✂Text Splitter
Loading...
Easily split CSV data, log files, lists, and any other text by your choice of delimiter. Filter and sort the split items, remove duplicates, convert to a JSON array, or rejoin with a different delimiter. All processing runs in your browser — no data is sent to a server.
How to Use
- 1Enter text
Paste or type the text you want to split. Use the example buttons to quickly load sample data.
- 2Choose delimiter
Select from newline, comma, semicolon, space, tab, or pipe — or enter a custom delimiter.
- 3Configure options
Toggle trim whitespace, remove empty items, and deduplicate as needed.
- 4Use the results
Browse the split item list, search to filter, and sort. Copy as a joined string or as a JSON array.
Tips
- 💡Split a CSV row by comma to quickly inspect individual column values.

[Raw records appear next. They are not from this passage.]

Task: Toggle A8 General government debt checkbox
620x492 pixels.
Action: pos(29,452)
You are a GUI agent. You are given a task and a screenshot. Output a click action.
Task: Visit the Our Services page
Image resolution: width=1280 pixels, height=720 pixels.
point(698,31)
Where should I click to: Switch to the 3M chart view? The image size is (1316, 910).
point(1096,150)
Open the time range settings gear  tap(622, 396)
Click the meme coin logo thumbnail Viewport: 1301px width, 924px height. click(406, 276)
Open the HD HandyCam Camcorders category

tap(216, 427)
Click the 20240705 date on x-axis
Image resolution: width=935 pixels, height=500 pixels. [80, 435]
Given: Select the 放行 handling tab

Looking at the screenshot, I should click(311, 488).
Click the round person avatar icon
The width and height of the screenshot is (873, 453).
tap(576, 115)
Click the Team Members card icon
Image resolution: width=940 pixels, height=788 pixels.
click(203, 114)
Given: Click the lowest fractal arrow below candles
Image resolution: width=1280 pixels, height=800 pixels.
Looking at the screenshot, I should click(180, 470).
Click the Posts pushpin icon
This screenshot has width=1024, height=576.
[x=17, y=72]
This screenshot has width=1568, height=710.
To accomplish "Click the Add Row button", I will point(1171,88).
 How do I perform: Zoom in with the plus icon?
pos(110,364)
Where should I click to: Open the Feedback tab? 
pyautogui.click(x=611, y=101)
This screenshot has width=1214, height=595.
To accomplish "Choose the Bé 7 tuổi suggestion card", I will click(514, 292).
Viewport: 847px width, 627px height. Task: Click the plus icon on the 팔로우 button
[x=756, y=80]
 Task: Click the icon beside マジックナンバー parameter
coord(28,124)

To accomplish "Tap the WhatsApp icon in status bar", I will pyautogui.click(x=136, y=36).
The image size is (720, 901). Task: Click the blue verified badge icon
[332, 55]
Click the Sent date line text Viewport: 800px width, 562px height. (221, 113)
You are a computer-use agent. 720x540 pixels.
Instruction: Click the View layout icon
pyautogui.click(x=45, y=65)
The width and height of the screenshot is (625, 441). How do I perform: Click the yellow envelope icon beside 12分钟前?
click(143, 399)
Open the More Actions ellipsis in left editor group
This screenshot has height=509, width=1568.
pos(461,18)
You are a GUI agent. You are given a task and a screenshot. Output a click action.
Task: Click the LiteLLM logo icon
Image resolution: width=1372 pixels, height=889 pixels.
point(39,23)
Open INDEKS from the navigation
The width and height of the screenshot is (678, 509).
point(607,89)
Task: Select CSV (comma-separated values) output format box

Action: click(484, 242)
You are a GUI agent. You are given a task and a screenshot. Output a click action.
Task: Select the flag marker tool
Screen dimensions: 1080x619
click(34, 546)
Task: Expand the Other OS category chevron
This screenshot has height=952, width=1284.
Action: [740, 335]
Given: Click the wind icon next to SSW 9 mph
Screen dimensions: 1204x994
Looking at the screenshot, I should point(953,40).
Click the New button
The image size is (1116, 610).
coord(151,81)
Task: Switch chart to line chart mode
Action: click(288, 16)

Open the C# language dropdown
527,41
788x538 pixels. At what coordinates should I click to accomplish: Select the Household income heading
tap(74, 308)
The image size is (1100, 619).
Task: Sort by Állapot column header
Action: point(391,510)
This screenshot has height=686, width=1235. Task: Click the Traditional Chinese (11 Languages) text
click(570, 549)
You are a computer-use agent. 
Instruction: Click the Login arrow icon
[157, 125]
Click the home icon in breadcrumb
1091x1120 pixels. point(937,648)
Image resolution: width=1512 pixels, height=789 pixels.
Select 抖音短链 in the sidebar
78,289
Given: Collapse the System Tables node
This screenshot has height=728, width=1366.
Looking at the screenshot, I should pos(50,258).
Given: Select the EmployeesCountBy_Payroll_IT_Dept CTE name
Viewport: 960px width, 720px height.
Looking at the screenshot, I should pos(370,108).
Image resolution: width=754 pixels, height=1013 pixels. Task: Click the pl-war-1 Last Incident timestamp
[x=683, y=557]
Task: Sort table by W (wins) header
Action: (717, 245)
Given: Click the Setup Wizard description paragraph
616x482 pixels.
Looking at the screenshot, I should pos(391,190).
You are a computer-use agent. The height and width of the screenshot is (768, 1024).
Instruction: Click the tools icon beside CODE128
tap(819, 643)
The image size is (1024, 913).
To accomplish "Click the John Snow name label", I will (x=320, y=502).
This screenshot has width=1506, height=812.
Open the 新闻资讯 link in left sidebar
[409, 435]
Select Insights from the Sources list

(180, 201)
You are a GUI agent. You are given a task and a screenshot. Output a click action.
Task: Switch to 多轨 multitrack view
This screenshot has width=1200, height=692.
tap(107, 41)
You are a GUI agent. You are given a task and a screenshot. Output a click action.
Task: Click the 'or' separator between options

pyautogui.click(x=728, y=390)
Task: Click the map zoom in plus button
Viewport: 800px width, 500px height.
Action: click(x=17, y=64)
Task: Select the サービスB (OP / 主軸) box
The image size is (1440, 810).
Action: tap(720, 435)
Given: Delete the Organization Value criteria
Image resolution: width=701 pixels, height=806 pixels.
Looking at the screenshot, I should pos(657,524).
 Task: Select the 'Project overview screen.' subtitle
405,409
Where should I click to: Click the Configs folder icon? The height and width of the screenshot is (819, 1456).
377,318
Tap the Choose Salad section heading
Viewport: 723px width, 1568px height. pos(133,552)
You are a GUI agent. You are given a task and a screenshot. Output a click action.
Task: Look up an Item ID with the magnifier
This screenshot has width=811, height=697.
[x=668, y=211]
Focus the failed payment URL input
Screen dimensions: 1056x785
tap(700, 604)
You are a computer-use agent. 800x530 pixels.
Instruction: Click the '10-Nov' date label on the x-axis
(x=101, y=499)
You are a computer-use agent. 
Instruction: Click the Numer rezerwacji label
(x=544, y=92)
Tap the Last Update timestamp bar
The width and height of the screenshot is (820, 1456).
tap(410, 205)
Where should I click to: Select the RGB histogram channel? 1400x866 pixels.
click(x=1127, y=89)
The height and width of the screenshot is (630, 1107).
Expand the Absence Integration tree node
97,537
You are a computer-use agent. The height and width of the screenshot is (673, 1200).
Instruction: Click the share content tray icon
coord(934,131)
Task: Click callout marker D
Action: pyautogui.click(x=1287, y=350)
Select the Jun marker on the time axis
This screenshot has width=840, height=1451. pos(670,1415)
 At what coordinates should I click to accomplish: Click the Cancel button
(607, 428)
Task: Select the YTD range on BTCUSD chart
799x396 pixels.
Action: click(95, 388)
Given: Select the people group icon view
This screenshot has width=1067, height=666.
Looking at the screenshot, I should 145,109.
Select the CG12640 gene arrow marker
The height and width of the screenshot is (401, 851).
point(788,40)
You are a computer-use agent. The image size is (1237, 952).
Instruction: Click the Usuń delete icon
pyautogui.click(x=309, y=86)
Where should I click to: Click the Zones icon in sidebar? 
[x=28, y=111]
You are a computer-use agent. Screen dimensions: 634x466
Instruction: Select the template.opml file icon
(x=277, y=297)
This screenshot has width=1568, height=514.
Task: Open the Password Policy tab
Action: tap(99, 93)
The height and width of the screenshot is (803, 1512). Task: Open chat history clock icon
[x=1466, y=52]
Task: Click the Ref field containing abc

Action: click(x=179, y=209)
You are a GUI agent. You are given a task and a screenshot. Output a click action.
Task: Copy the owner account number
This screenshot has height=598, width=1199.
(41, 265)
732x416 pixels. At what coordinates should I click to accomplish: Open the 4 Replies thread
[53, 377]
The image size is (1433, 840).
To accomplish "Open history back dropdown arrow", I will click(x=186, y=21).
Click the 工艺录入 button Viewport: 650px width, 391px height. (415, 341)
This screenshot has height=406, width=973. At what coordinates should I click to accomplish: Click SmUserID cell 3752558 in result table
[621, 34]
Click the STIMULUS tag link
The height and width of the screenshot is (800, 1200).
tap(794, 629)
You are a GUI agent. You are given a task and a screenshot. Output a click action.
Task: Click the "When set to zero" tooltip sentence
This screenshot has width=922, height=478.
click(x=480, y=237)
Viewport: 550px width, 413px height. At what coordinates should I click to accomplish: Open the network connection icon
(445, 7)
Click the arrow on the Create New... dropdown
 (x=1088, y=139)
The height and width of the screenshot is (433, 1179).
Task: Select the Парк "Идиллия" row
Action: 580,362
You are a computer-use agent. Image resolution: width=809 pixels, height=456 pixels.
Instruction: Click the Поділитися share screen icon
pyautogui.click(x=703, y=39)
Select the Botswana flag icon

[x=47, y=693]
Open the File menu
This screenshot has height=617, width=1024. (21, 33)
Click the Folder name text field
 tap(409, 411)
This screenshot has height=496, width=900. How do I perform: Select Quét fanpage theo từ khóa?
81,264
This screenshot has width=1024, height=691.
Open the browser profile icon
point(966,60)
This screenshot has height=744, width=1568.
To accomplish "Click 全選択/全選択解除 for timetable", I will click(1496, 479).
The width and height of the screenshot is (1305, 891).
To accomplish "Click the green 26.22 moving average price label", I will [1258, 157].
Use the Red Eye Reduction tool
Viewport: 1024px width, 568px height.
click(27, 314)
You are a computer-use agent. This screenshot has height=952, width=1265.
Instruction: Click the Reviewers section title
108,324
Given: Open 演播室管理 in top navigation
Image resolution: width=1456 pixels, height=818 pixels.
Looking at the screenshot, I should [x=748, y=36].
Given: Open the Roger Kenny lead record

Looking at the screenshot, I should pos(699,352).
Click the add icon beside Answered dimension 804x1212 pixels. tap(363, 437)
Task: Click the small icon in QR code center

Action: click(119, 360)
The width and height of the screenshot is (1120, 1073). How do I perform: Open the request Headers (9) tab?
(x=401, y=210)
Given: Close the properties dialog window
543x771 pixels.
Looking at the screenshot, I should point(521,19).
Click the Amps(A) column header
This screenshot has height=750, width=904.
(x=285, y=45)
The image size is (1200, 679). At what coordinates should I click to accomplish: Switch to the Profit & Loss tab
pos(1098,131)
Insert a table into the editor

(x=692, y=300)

- 💡Use deduplicate to get a unique values list in one click.
- 💡Copy the JSON array output and paste it directly into your code.
- 💡Use the filter search to find items containing a specific keyword.
FAQ
- Q. Why is text splitting important for LLMs?
- A. Large Language Models (LLMs) have a fixed context window — a maximum number of tokens they can process at once. For RAG (Retrieval-Augmented Generation) systems, long documents must be split into chunks that fit within this limit.
- Q. How do I choose the right chunk size?
- A. Typical chunk sizes range from 256 to 1024 tokens. Smaller chunks are more precise for retrieval but lose context; larger chunks preserve context but may include irrelevant content. Experiment based on your document type and LLM.
- Q. What is chunk overlap and why does it matter?
- A. Overlap is the number of characters or tokens shared between consecutive chunks. It prevents key information from being cut off at a boundary, improving the quality of retrieved context in RAG pipelines.